Best way to copy millions of files from S3 to GCS? - amazon-s3

I am searching for a way to move a very large number of files (over 10 million) from an S3 bucket over to Google Cloud Storage but so far am having issues.
Currently I am using gsutil because it has native support for communicating between both S3 and GCS but I am getting less than great performance. Maybe I am just doing things wrong but I have been using the following gsutil command:
gsutil -m cp -R s3://bucket gs://bucket
I spun up a c3.2xlarge AWS instance (16GB 8CPU) so that I could have enough horse power but it doesn't appear that the box is getting any better throughput than a 2GB 2CPU box, I don't get it?
I have been messing around with the ~/.boto config file and currently have the following options set:
parallel_process_count = 8
parallel_thread_count = 100
I thought for sure increasing the thread count by a factor of 10x would help but from my testing so far hasn't made a difference.
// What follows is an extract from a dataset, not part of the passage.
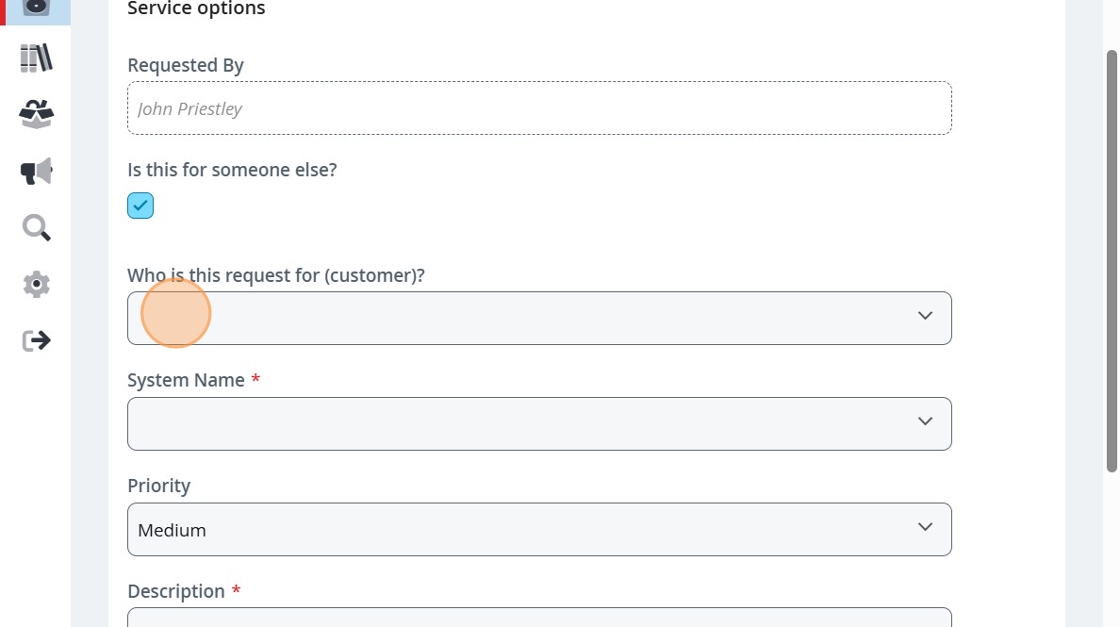Select the highlighted top sidebar icon
This screenshot has height=627, width=1120.
coord(36,8)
Is there anything else that can be done to boost performance?
Or is there maybe a better tool for moving S3 data to GCS? I am looking at the SDK's and am half way tempted to write something in Java.

Google Cloud Storage Online Cloud Import was built specifically to import large sizes and number of files to GCS from either a large list of URLs or from an S3 bucket. It was designed for data sizes that would take too long using "gsutil -m" (which was a good thing to try first). It is currently free to use.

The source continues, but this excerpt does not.